Molecules 28 01470 g004 550
Figure 4. (a) Schematic illustration of pillar[5]arene-based amphiphilic supramolecular brush polymers for targeted drug delivery (I). Blood circulation time of mice after injection of DOX·HCl and DOX-loaded nanoparticles (II). Tumor growth inhibition curves in tumor-bearing mice with different formulations (III) (* p < 0.05, ** p < 0.01). (reproduced with permission of Royal Society of Chemistry from ref. [122]). (b) Schematic illustration of dual-responsive controlled assembly and release of drugs in vesicles (I). Cytotoxicity of vesicles at different concentrations to MCF-7 cells (II). Effects of DOX·HCl-loaded vesicles and free drugs on proliferation of MCF-7 cells in vitro (III). (reproduced with permission of Elsevier from ref. [132]).
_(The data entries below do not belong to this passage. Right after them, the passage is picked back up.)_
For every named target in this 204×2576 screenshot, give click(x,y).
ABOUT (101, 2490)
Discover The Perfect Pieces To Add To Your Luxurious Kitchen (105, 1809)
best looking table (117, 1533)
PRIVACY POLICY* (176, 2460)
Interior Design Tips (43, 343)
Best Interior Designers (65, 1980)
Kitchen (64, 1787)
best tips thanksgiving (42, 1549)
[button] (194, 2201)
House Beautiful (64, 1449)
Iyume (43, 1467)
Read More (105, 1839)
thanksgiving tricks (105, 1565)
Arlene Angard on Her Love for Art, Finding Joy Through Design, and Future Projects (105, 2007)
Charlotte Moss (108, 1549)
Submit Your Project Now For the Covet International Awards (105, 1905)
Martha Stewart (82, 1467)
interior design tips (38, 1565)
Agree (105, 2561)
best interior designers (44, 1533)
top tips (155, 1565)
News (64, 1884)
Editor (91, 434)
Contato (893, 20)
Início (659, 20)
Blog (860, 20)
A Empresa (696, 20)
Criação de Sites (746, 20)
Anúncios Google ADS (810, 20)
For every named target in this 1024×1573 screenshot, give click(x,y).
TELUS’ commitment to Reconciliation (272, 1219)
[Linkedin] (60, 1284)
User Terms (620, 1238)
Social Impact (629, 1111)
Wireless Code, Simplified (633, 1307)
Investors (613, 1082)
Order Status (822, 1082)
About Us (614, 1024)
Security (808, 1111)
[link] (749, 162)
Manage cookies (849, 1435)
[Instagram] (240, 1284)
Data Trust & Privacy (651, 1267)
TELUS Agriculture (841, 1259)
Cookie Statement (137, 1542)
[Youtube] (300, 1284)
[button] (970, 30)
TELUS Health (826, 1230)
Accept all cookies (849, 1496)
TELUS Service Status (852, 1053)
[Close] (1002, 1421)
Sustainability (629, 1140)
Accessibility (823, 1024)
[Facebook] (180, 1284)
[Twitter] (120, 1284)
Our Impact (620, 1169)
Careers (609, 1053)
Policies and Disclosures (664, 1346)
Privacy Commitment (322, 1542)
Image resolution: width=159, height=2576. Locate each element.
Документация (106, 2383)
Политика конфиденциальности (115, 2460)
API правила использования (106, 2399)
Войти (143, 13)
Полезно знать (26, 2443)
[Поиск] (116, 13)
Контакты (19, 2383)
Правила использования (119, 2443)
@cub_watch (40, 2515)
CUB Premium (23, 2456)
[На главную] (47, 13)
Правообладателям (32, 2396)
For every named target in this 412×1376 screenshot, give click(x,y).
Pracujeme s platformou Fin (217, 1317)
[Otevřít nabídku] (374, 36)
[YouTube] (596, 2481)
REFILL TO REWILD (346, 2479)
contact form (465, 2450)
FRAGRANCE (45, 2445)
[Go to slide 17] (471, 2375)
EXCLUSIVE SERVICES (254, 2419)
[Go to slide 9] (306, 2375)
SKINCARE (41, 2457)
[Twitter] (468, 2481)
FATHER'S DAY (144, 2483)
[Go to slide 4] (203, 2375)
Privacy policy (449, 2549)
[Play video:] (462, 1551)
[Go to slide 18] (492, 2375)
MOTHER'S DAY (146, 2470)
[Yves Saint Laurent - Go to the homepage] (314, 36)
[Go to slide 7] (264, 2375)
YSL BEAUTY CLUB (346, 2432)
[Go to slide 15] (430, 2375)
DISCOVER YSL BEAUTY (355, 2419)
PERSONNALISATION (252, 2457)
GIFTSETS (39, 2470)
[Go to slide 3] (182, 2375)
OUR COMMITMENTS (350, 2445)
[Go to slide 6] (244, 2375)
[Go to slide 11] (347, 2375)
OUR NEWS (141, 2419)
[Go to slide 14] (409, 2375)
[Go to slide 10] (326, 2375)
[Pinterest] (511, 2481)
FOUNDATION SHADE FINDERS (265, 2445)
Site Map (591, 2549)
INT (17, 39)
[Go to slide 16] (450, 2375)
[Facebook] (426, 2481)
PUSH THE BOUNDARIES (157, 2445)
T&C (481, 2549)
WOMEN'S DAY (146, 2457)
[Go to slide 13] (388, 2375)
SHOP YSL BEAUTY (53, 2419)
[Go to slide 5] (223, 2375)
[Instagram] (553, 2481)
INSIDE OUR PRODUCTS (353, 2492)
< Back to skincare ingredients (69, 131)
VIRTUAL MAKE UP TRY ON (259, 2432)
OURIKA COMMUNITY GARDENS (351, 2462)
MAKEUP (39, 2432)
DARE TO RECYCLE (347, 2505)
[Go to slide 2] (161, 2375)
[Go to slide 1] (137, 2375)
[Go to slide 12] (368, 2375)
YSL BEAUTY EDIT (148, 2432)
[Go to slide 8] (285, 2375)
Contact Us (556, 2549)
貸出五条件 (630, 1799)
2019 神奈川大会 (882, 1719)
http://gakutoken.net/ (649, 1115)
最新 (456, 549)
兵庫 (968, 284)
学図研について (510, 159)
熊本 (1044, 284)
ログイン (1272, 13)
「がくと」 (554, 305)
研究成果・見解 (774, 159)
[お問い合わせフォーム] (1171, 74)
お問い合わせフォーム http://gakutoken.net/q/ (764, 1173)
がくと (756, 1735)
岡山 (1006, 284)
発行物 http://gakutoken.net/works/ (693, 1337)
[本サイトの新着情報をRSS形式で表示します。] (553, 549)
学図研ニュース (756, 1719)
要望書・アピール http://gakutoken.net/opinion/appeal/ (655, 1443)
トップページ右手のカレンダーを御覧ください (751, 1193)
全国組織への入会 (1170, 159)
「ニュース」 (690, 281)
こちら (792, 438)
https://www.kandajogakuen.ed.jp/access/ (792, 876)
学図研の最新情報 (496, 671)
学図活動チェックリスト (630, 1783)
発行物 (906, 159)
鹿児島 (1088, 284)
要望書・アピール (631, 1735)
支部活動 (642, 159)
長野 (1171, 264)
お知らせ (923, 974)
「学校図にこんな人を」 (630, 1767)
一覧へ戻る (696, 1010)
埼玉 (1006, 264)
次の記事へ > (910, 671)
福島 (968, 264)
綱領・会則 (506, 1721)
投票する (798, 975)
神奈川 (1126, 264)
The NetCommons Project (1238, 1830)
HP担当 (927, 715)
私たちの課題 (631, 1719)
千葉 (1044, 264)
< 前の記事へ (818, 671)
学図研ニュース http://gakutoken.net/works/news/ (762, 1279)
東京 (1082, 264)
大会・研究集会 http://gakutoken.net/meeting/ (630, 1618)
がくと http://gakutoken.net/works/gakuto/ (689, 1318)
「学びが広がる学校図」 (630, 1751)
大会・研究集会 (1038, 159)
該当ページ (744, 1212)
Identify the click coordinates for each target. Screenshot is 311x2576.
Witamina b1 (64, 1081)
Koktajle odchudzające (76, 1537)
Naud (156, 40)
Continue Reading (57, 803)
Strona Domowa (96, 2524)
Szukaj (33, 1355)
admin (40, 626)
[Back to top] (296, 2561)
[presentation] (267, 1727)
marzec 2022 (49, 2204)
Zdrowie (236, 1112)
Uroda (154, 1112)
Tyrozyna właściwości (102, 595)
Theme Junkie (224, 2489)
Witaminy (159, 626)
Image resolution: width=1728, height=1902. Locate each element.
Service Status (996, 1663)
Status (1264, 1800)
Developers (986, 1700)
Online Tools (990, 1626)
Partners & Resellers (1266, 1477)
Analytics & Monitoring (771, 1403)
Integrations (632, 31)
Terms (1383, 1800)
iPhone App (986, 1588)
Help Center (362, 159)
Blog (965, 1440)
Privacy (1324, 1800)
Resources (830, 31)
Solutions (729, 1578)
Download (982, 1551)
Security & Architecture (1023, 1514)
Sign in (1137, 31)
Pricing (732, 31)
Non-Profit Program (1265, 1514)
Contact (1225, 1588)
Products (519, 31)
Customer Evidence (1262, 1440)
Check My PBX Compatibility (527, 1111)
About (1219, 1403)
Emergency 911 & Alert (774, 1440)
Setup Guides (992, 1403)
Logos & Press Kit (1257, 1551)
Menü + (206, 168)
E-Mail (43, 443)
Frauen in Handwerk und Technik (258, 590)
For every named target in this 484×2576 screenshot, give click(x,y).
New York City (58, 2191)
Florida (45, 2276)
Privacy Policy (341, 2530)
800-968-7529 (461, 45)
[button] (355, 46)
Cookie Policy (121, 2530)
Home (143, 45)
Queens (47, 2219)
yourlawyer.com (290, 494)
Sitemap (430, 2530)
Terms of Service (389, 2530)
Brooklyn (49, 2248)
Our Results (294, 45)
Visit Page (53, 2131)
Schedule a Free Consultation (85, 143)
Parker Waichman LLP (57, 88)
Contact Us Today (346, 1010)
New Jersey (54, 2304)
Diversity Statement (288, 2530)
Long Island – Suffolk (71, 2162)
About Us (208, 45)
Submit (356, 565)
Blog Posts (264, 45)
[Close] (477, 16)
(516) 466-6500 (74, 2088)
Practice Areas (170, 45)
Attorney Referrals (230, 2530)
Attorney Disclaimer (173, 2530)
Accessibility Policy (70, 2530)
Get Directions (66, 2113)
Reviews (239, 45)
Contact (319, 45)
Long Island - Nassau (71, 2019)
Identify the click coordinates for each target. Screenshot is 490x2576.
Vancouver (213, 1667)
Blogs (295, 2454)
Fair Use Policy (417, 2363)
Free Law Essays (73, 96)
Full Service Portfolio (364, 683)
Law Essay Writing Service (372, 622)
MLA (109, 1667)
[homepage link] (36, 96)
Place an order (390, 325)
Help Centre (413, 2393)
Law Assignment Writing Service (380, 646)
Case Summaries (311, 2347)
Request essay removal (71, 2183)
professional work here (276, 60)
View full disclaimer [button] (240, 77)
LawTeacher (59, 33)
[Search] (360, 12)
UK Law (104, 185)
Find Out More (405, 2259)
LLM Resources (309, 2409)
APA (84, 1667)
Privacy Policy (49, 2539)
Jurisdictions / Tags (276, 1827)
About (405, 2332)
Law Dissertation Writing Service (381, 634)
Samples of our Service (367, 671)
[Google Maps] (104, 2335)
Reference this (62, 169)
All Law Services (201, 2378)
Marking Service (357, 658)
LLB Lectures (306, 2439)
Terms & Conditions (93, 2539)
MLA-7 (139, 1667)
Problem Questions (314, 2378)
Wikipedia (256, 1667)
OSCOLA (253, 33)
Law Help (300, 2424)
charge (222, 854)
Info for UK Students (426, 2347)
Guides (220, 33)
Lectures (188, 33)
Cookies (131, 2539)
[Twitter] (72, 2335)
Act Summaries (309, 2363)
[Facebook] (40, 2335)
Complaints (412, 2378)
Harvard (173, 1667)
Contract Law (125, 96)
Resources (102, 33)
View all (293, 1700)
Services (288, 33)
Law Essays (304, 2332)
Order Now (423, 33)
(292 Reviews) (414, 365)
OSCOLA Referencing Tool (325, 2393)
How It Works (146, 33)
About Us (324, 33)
Figure 4. (a) Schematic illustration of pillar[5]arene-based amphiphilic supramolecular brush polymers for targeted drug delivery (I). Blood circulation time of mice after injection of DOX·HCl and DOX-loaded nanoparticles (II). Tumor growth inhibition curves in tumor-bearing mice with different formulations (III) (* p < 0.05, ** p < 0.01). (reproduced with permission of Royal Society of Chemistry from ref. [122]). (b) Schematic illustration of dual-responsive controlled assembly and release of drugs in vesicles (I). Cytotoxicity of vesicles at different concentrations to MCF-7 cells (II). Effects of DOX·HCl-loaded vesicles and free drugs on proliferation of MCF-7 cells in vitro (III). (reproduced with permission of Elsevier from ref. [132]).
Molecules 28 01470 g004
The abnormal proliferation of the pathogenic bacteria Fusobacterium nucleatum (F. nucleatum) around colorectal cancer is usually an important cause of chemotherapy failure and drug resistance [133]. Multifunctional cationic quaternary ammonium materials are widely used in antibacterial and anticancer fields [134,135]. Chen, Yang, Gao, and co-workers constructed a dendritic supramolecular nanoparticle based on quaternary ammonium-polyamidoamine–azobenzene (Q-P-A) and carboxylatopillar[5]arene (CP[5]A) for antibacterial and antitumor therapies, namely Q-P-A@CP[5]A (Figure 5I) [136]. The -N+CH3 group on the surface of Q-P-A was accommodated in the cavity of CP[5]A, which greatly improved the biocompatibility of Q-P-A@CP[5]A. Under a pathological situation, CP[5]A could be separated from the -N+CH3 group, allowing for effective antibacterial and anticancer therapies. Compared with other treatment groups, the Q-P-A@CP[5]A and F. nucleatum treatment group showed enhanced therapeutic effects, suggesting that -N+CH3 in Q-P-A@CP[5]A could effectively limit the growth of tumors during colorectal cancer therapy (Figure 5II). The tumor weight of the oxaliplatin and F. nucleatum treatment group was large, demonstrating the relatively poor therapeutic effect of oxaliplatin in the presence of F. nucleatum, which was because F. nucleatum could cause the chemotherapy resistance of oxaliplatin. In addition, the tumor weight and size of the Q-P-A and Q-P-A@CP[5]A and F. nucleatum treatment groups were relatively small, consistent with the tumor volume. Except for the oxaliplatin treatment group, there was little change in the body weight of the mice, indicating that Q-P-A@CP[5] had few side effects and a good biocompatibility during chemotherapy (Figure 5III). This supramolecular nanoparticle based on multifunctional cationic quaternary ammonium provided an effective treatment method to overcome chemotherapy-resistant cancers caused by bacteria.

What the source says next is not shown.